There is little doubt that several systems failed the victims. However, the community did its part. It reported time and time again that a disturbed individual was a clear and present danger to harm others. If this person was visited by law enforcement on more than 20 occasions, why couldn’t they have learned that a weapon(s) was in the house? Further due diligence (especially on social media such as Facebook) by the police may have resulted in a court order to seize such a weapon. I give a failing grade to local law enforcement on this point.

Probably the most exigent warning took place a month before the shooting. A person called the FBI to warn that Cruz was unraveling and posed an immediate threat to the school. Unfortunately, the message apparently sat on the Hotline queue in West Virginia instead of making its way back to Florida and the FBI Field Office in Miami. Had the message reached the “Bureau,” the agents may have been able to connect the dots to an earlier complaint about Cruz that was made in Mississippi. When I was with the FBI, these calls went to a duty agent who was trained to assess such warnings. What FBI agent would not act on such a threat from a live tipster? I give a failing grade to my former employer — the FBI.

There’s another serious issue as well. How does a former student with a bag of weapons manage to make his way onto the school grounds, enter the school, pull a fire alarm and precipitate mass murder? Unfortunately, in this era, one-way ingress and egress is called for. Cruz would have been stopped at a perimeter security checkpoint (outside the campus), identified and his intentions made known. The school would have already posted a warning that Cruz had been expelled and was not to be allowed into the school. Perhaps an astute guard would have been able to “read” Cruz’s demeanor and contact the police. Maybe Cruz would have shot his way in. Maybe he would have fired on students outside the school grounds. At least the students would not have been trapped in the buildings. A failing grade goes to the school for a lack of security.
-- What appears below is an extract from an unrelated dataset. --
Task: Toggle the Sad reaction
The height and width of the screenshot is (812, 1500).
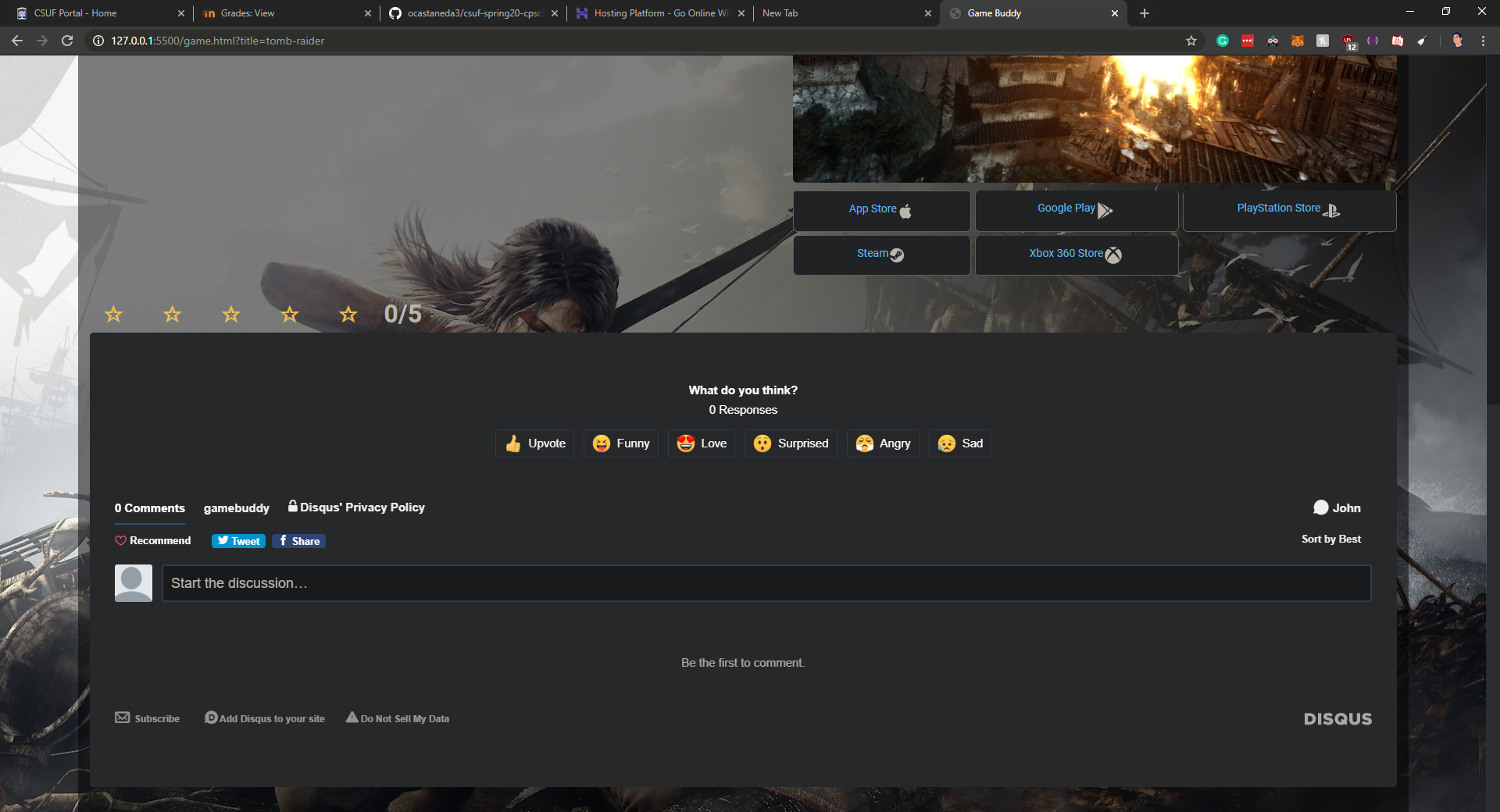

Though the shooting is still under investigation, it is disheartening to see or hear that law enforcement officers “staged” outside the buildings while the shooting was in progress. Law enforcement officers are trained to go forward (armed and protected) and attempt to neutralize the threat. It appears this did not happen. Some of the first responders are saying that they were commanded to “stage” first. Is that their department’s protocol? If so, don’t blame the officers for following their policy. Blame the policy and those who created it. If that is not the case, then it is on the officers for not intervening sooner. Some of those students may have been saved. However, I will not give local law enforcement a grade until we can determine the facts.

Finally, let’s return to the shooter. This individual was described as “broken” and a “monster.” Nikolas Cruz did not have a normal family life and the only person who had kept him together toward the end, his mother, had recently passed away. This was undoubtedly an event, a “trigger,” which hastened his denouement and led to that fateful day.

Had Cruz grown up in a loving, nurturing environment, things may have been different. Did his parents spend quality time with their son? Did they read him stories at bedtime? Did they love him unconditionally but discipline him when necessary? If he showed signs of mental illness, did they attempt to help their son? Did the community attempt to assist him? Did his classmates empathize with him?

This is where it all starts — at the family and community levels. For this, I have to give society a failing grade.